[Stored records]

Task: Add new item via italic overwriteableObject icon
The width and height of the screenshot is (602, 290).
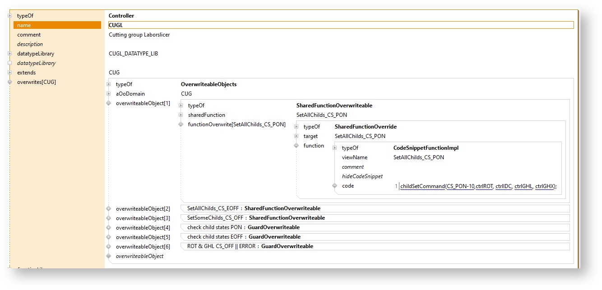Action: coord(108,256)
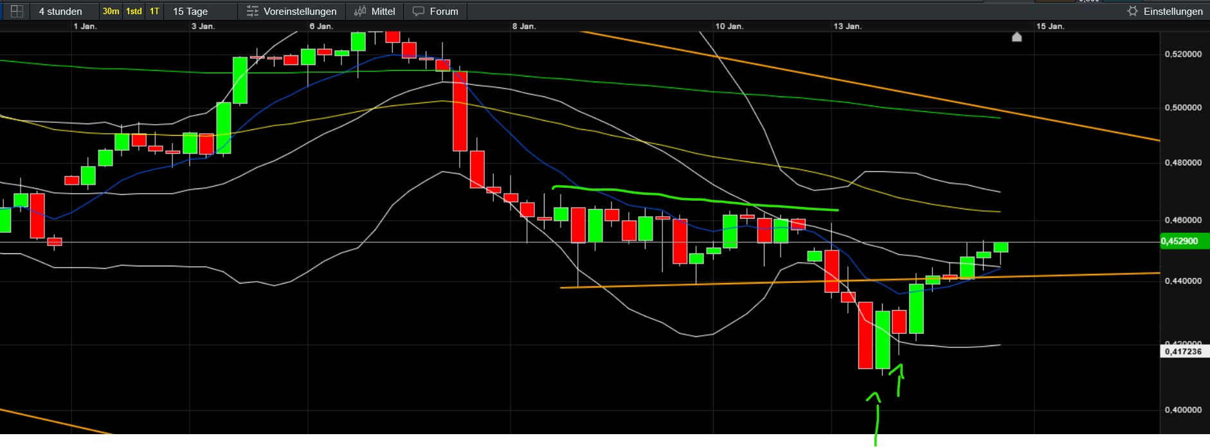Open the Forum speech bubble icon
Image resolution: width=1210 pixels, height=447 pixels.
point(419,11)
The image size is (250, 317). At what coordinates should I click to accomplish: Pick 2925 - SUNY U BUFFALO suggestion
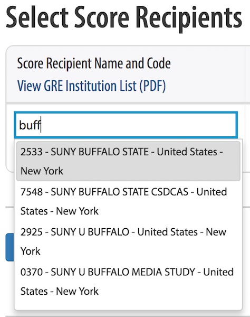pyautogui.click(x=128, y=241)
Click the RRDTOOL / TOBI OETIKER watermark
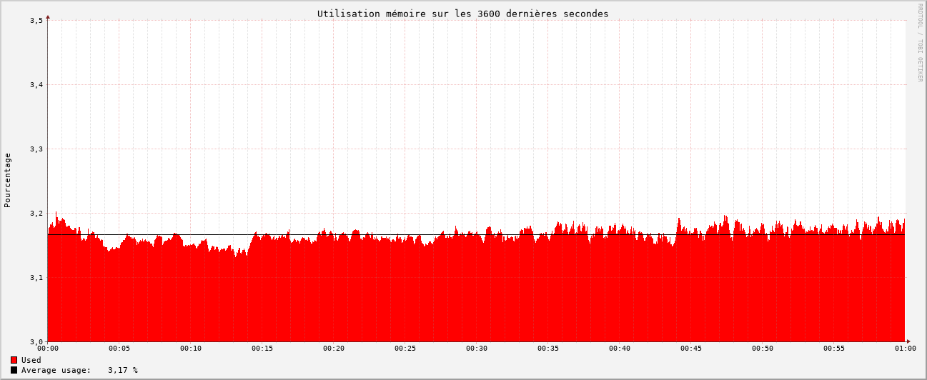The height and width of the screenshot is (380, 927). coord(920,42)
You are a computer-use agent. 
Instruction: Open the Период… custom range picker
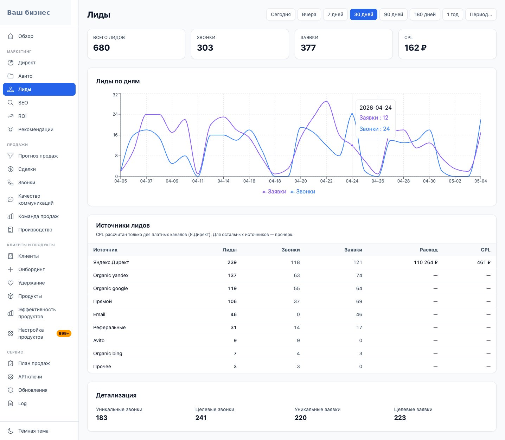(481, 14)
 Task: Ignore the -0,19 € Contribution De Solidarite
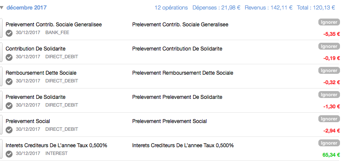tap(329, 46)
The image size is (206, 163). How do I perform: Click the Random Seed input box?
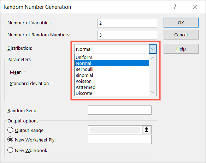click(x=120, y=110)
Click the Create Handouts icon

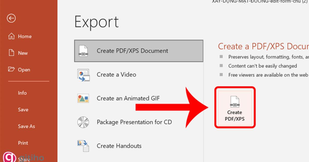tap(83, 146)
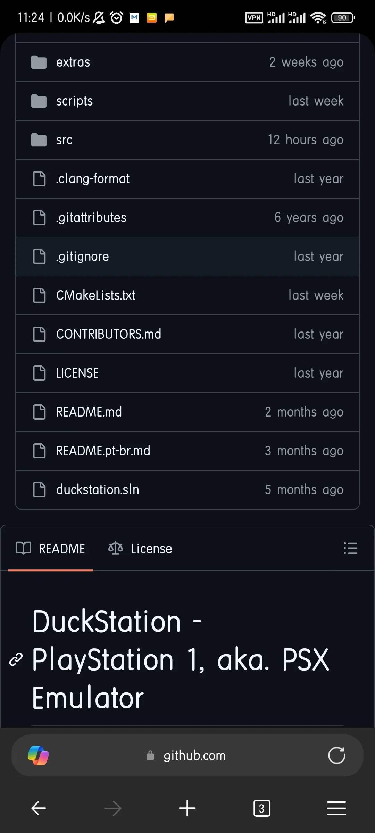View the 12 hours ago src commit
375x833 pixels.
pos(306,140)
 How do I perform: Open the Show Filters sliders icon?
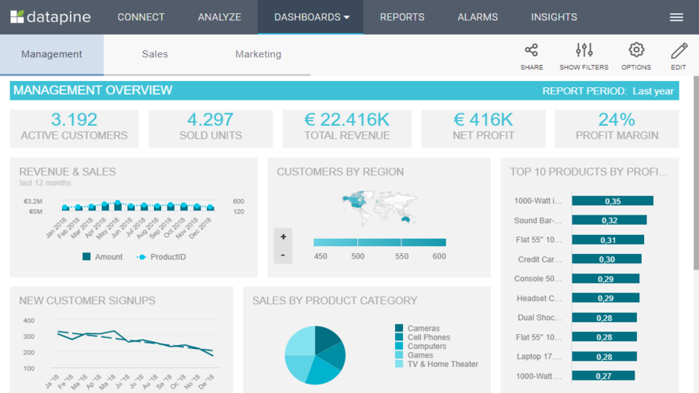click(584, 51)
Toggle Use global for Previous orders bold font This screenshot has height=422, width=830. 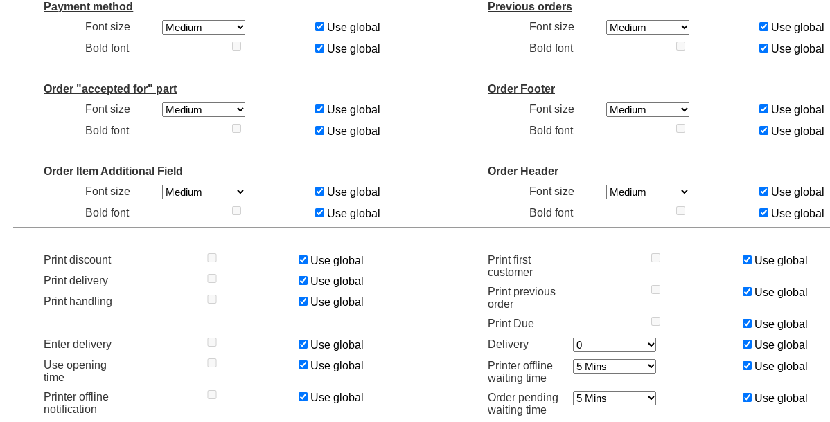pos(763,48)
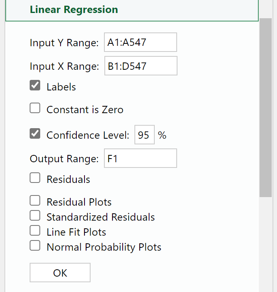Image resolution: width=277 pixels, height=292 pixels.
Task: Enable the Constant is Zero checkbox
Action: tap(35, 109)
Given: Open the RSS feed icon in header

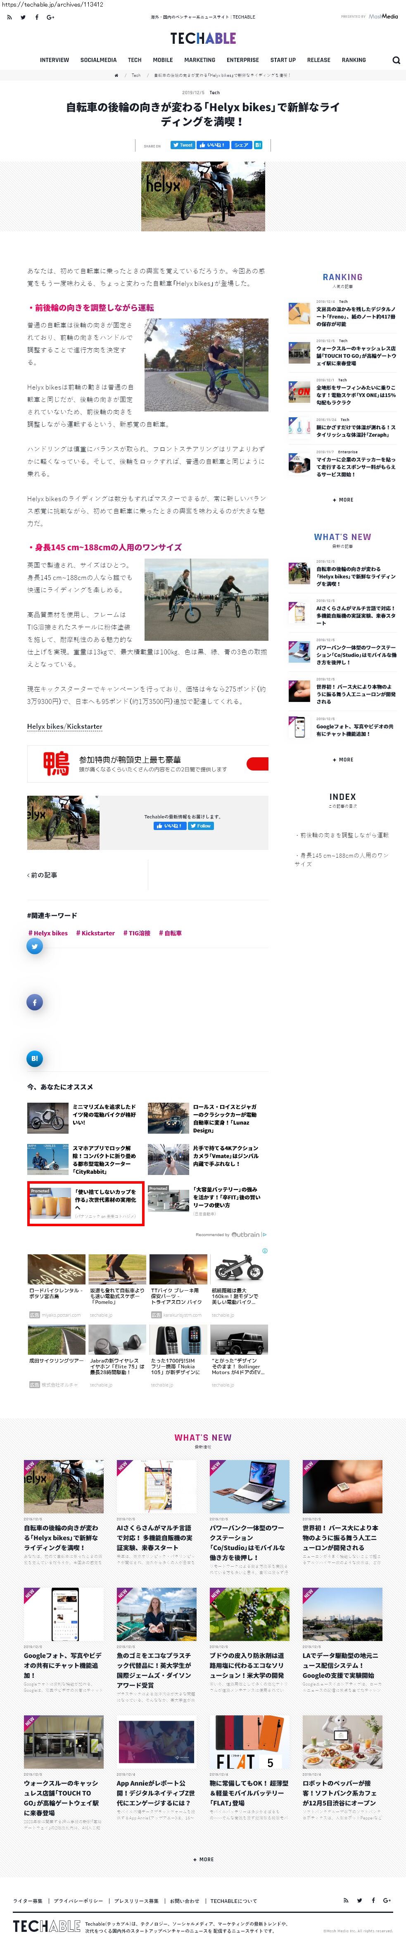Looking at the screenshot, I should coord(9,17).
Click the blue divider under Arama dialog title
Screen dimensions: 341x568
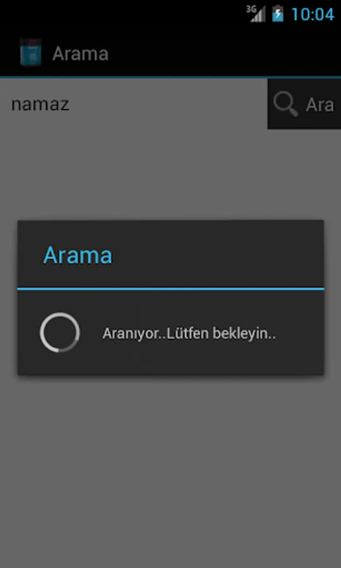(171, 288)
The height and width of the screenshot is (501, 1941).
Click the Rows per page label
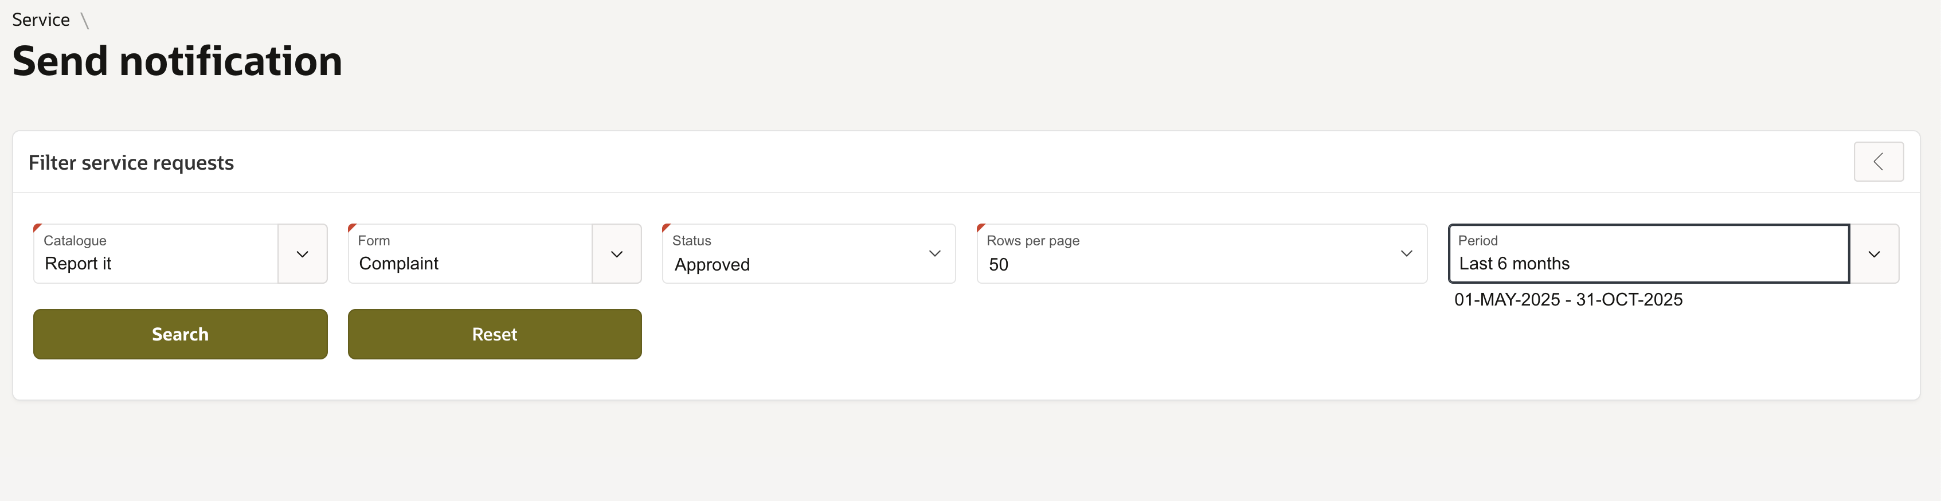(x=1032, y=240)
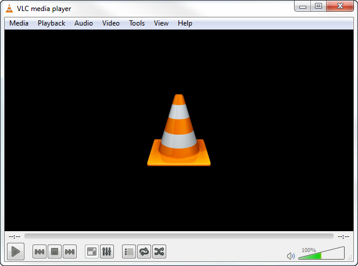This screenshot has height=266, width=358.
Task: Set volume on the volume slider
Action: click(321, 254)
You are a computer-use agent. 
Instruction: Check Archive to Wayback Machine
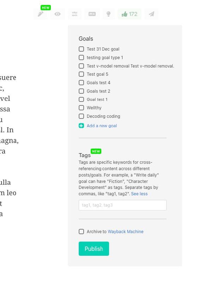pos(81,232)
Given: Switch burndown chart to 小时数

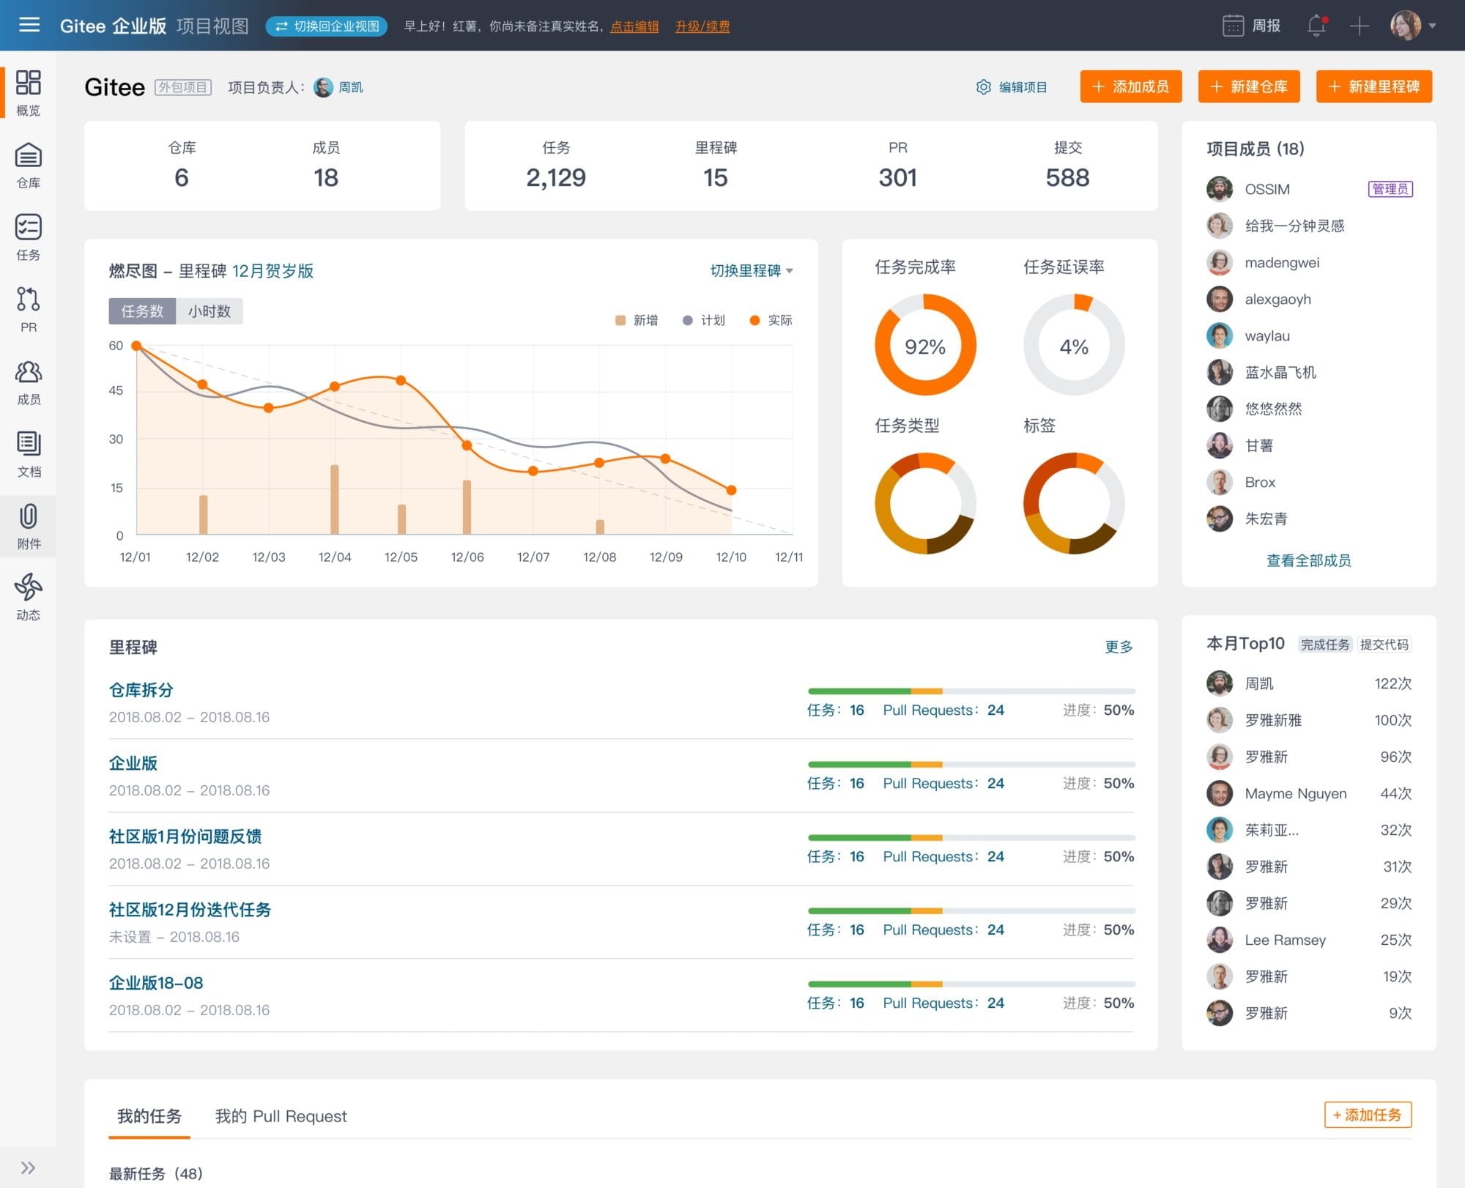Looking at the screenshot, I should [209, 311].
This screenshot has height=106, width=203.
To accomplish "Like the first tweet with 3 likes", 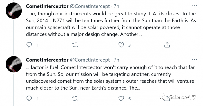I will click(121, 45).
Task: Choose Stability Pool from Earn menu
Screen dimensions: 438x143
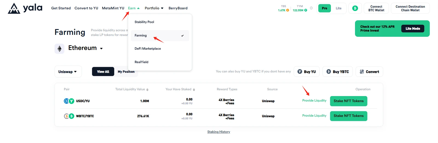Action: point(144,22)
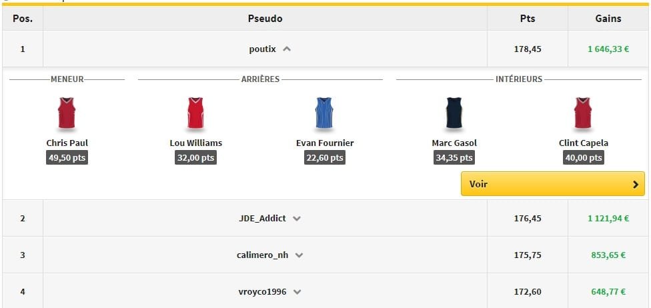651x308 pixels.
Task: Collapse the poutix lineup details
Action: coord(286,49)
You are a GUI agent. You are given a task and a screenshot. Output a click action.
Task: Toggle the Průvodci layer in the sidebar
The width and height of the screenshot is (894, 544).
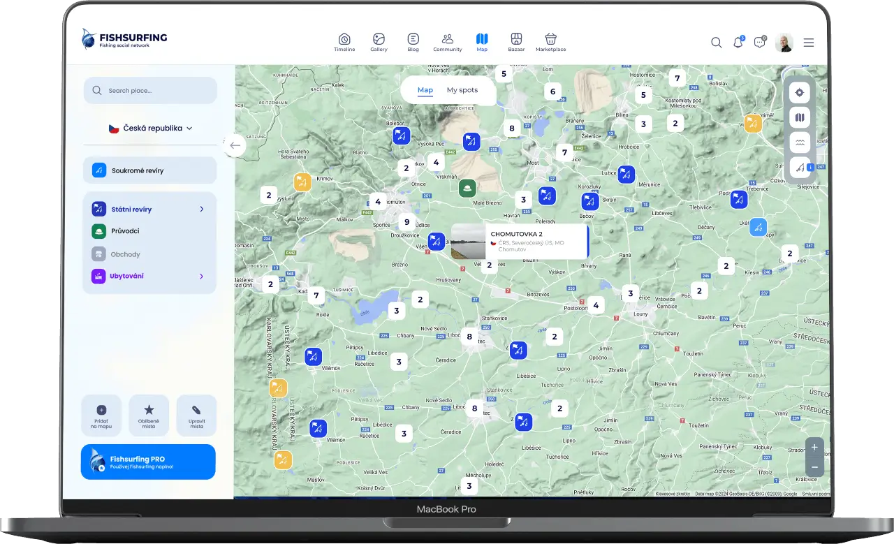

◆ **TASK PROMPT**
Only the lines starting at the one that holds "You are a GUI" and ending at the last line of the data belong in your answer. Please set them down exactly and omit the pictures.

◆ **TASK RESULT**
You are a GUI agent. You are given a task and a screenshot. Output a click action.
Task: Toggle the Průvodci layer in the sidebar
The width and height of the screenshot is (894, 544).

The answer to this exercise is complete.